■ **Work task**
Retype exactly the lines from the one holding "Where should I click to: Select the checkbox" through the final line of the data, both included.

■ **Supplied records**

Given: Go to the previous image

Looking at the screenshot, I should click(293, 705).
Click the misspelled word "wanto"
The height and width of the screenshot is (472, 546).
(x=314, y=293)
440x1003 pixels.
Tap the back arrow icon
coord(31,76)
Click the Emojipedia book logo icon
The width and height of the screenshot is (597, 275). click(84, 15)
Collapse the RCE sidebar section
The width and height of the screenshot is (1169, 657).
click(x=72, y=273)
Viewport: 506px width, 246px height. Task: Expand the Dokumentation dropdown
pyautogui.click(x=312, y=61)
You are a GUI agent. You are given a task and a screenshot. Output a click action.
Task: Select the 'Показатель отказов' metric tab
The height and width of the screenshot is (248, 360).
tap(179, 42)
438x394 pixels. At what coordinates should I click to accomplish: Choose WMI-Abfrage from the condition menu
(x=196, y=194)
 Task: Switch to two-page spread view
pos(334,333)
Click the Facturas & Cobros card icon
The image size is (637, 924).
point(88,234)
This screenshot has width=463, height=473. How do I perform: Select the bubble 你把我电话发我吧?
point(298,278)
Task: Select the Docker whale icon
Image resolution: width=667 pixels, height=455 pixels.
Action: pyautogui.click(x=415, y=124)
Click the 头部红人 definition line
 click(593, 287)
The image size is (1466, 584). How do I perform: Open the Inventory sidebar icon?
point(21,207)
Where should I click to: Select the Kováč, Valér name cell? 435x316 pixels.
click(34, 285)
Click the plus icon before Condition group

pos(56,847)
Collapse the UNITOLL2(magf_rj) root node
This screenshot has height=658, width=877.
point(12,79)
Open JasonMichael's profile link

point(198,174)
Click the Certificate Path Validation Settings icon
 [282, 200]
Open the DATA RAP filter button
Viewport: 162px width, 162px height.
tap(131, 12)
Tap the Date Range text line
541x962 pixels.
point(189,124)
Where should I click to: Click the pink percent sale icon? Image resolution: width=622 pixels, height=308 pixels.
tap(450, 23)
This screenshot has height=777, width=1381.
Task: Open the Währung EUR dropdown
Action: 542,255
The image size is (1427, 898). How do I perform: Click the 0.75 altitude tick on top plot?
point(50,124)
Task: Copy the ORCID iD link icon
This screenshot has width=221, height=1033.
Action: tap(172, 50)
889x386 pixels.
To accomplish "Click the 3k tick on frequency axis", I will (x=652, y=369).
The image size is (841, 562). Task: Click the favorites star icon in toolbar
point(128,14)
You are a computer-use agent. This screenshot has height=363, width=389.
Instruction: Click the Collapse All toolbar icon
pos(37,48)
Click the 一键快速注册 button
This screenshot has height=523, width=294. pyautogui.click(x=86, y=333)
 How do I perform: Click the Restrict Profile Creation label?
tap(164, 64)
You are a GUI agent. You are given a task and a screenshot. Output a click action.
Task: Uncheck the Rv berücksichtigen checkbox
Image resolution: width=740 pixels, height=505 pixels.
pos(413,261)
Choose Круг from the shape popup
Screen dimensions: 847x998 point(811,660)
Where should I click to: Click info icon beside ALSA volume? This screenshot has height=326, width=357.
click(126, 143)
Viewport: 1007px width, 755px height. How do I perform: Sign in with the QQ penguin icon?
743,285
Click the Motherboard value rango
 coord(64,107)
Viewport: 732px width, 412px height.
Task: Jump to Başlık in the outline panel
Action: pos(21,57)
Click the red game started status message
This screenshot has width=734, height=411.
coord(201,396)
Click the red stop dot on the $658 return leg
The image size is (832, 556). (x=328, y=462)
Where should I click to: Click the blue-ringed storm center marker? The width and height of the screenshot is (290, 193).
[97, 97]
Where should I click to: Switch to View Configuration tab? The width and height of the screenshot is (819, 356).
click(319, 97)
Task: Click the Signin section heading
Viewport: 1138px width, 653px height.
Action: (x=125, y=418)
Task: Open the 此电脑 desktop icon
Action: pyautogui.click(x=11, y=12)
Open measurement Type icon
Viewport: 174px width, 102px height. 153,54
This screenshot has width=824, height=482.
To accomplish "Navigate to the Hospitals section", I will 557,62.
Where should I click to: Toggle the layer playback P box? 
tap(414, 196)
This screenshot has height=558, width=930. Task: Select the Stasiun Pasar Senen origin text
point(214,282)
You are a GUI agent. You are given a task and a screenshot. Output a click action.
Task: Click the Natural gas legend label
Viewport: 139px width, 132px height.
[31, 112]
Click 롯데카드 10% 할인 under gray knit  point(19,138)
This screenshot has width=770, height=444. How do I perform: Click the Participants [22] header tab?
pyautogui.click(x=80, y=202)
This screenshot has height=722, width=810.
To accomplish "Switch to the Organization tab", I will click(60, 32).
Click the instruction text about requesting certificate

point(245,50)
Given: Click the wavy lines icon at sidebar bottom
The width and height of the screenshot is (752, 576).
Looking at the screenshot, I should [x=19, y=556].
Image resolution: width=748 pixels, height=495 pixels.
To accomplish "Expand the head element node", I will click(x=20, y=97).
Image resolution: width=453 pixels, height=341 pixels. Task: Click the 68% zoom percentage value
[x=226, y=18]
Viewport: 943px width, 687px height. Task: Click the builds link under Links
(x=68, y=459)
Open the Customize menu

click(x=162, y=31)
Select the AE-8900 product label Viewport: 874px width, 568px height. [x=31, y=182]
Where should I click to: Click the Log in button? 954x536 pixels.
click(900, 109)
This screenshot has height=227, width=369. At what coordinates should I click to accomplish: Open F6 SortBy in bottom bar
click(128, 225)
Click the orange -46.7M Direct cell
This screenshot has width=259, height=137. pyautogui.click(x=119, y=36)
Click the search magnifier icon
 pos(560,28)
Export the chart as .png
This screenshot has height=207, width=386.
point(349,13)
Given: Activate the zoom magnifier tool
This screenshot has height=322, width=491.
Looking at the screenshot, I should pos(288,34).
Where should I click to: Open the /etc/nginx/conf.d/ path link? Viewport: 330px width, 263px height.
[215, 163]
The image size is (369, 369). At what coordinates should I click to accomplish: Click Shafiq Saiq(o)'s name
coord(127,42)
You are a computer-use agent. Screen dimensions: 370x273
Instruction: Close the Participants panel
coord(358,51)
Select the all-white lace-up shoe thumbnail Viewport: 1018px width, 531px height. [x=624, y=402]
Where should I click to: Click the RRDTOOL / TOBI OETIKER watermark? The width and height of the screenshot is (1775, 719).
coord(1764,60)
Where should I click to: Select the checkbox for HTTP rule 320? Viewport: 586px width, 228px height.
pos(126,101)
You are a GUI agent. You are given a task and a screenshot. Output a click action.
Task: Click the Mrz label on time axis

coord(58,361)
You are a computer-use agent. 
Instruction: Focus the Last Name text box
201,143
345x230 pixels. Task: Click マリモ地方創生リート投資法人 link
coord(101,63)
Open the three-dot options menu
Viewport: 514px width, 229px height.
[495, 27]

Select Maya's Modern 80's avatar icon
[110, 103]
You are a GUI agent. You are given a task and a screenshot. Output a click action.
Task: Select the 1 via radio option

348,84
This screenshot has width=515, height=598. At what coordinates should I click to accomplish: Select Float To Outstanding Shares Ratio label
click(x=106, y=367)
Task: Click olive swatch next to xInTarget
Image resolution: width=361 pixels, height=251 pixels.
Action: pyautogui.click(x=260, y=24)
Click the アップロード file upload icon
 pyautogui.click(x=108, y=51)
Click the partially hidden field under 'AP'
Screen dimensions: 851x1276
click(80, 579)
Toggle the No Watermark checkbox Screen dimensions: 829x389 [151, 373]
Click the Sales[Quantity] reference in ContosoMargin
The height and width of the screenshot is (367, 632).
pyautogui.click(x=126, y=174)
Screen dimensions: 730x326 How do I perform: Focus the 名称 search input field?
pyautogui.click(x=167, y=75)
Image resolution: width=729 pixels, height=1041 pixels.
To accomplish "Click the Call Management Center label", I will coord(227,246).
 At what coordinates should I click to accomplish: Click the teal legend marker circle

■ **Written response**
Where should I click to: Select the checkbox for HTTP rule 320? Viewport: 586px width, 228px height.
pos(126,101)
You are a GUI agent. You are given a task and a screenshot. Output a click action.
Task: Click the Mrz label on time axis

coord(58,361)
You are a computer-use agent. 
Instruction: Focus the Last Name text box
201,143
345x230 pixels. Task: Click マリモ地方創生リート投資法人 link
coord(101,63)
Open the three-dot options menu
Viewport: 514px width, 229px height.
[495, 27]

Select Maya's Modern 80's avatar icon
[110, 103]
You are a GUI agent. You are given a task and a screenshot. Output a click action.
Task: Select the 1 via radio option

348,84
This screenshot has width=515, height=598. At what coordinates should I click to accomplish: Select Float To Outstanding Shares Ratio label
click(x=106, y=367)
Task: Click olive swatch next to xInTarget
Image resolution: width=361 pixels, height=251 pixels.
Action: pyautogui.click(x=260, y=24)
Click the アップロード file upload icon
 pyautogui.click(x=108, y=51)
Click the partially hidden field under 'AP'
Screen dimensions: 851x1276
click(80, 579)
Toggle the No Watermark checkbox Screen dimensions: 829x389 [151, 373]
Click the Sales[Quantity] reference in ContosoMargin
The height and width of the screenshot is (367, 632).
pyautogui.click(x=126, y=174)
Screen dimensions: 730x326 How do I perform: Focus the 名称 search input field?
pyautogui.click(x=167, y=75)
Image resolution: width=729 pixels, height=1041 pixels.
To accomplish "Click the Call Management Center label", I will coord(227,246).
 At what coordinates should I click to accomplish: Click the teal legend marker circle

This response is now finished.